> _Kutipan Teks_:
● ● ●
Surabaya – Pelukis Nabila Dewi Gayatri menyerahkan lukisan berjudul “Masjid Istiqlal Jakarta” dari acrylic di atas kanvas berukuran 110 x 150 cm kepada Unusa. Lukisan dengan gambar dua wajah Gus Dur itu diberikan kepada Unusa sebagai bagian tradisi rutin Nabilah tiap usai penyelenggaraan pameran tunggal. Pameran tunggal “Jimat NU” sendiri telah digelar pada tanggal 13-17 Desember 2021 dalam rangka menyambut Muktamar ke-34 NU di Gedung Balai Pemuda, Surabaya.
“Ini tradisi saya tiap menggelar pameran tunggal. Pada pameran kali ini saya menyerahkan lukisan ke Unusa, dan PC NU Surabaya. Sedang ke PWNU Jatim sudah pada pameran tunggal sebelumnya. Demikian juga ke PBNU di Jakarta,” katanya, Senin (10/1) siang.
● ● ●
> _Perintah Tugas_: Salin ulang seluruh teks berita di atas tentang penyerahan lukisan kepada Unusa, kata demi kata tanpa perubahan.

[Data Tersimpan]
● ● ●
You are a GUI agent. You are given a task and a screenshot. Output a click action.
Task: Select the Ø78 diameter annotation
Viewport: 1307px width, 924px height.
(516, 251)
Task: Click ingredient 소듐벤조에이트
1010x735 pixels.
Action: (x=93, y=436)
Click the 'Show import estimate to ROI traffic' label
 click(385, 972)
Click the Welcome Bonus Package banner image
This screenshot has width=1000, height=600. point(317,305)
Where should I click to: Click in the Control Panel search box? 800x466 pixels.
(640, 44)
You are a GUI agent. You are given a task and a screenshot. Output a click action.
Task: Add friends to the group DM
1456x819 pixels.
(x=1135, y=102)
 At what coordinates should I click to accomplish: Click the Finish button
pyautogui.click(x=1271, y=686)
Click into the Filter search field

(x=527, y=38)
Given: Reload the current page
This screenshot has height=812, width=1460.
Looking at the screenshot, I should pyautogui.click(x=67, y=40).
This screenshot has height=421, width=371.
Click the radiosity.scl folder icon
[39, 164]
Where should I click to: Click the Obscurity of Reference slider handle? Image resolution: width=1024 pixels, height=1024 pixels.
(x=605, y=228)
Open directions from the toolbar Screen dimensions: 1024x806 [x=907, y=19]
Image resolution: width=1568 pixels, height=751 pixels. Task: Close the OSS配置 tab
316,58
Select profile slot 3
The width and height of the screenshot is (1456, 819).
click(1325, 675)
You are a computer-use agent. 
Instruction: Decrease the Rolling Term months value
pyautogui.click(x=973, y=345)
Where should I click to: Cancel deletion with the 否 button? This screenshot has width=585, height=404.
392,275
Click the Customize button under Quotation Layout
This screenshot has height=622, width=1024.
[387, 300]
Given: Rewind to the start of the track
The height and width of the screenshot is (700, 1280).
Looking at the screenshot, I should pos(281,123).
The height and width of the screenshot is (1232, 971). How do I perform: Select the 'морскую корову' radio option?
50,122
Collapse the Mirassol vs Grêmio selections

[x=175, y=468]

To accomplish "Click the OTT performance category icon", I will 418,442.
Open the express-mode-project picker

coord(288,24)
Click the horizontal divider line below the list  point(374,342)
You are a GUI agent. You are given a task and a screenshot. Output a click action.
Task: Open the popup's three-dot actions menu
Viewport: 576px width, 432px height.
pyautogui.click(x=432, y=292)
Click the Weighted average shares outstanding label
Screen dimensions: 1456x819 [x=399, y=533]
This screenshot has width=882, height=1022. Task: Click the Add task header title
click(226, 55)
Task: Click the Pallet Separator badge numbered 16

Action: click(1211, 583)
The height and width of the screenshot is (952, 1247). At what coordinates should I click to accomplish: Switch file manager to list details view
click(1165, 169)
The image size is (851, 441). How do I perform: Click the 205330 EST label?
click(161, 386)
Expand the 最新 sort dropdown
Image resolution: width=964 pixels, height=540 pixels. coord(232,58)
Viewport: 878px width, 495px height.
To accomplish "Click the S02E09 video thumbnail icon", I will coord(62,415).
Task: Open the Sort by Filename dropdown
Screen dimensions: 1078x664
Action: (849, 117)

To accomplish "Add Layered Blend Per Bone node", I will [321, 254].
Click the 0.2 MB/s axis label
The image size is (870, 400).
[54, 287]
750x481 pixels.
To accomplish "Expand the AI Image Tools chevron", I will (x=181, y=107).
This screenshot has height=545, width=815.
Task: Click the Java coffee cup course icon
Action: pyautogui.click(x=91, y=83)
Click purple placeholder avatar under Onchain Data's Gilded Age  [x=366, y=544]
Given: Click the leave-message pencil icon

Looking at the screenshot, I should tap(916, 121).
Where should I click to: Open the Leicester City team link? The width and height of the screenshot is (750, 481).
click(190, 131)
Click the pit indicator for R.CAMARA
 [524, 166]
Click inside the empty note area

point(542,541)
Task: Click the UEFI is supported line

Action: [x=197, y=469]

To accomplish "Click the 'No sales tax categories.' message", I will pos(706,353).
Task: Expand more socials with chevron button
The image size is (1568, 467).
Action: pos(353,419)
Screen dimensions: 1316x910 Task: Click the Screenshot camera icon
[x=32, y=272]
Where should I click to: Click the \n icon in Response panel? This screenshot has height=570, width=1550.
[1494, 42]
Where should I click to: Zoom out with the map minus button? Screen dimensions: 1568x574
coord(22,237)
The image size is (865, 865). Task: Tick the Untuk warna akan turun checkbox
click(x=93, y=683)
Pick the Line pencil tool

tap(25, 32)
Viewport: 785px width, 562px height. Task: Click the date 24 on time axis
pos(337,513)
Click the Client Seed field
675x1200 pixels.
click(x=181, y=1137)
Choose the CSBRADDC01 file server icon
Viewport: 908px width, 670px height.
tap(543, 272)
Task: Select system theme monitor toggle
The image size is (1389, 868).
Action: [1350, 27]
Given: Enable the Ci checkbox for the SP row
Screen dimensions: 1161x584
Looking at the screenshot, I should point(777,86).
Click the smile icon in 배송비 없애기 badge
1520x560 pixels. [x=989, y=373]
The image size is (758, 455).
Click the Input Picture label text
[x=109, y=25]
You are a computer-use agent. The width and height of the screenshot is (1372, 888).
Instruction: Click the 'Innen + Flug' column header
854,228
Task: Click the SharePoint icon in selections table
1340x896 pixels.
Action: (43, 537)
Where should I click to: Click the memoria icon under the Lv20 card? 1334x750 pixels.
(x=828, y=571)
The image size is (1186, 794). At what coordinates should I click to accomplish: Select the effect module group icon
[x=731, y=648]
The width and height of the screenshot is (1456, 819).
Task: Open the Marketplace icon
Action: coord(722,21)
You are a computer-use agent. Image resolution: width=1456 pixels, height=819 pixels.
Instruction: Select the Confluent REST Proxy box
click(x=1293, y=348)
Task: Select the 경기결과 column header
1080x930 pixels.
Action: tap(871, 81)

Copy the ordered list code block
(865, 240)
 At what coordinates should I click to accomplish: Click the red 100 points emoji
● ● ●
> _Jawaban Benar_:
Surabaya – Pelukis Nabila Dewi Gayatri menyerahkan lukisan berjudul “Masjid Istiqlal Jakarta” dari acrylic di atas kanvas berukuran 110 x 150 cm kepada Unusa. Lukisan dengan gambar dua wajah Gus Dur itu diberikan kepada Unusa sebagai bagian tradisi rutin Nabilah tiap usai penyelenggaraan pameran tunggal. Pameran tunggal “Jimat NU” sendiri telah digelar pada tanggal 13-17 Desember 2021 dalam rangka menyambut Muktamar ke-34 NU di Gedung Balai Pemuda, Surabaya.
“Ini tradisi saya tiap menggelar pameran tunggal. Pada pameran kali ini saya menyerahkan lukisan ke Unusa, dan PC NU Surabaya. Sedang ke PWNU Jatim sudah pada pameran tunggal sebelumnya. Demikian juga ke PBNU di Jakarta,” katanya, Senin (10/1) siang.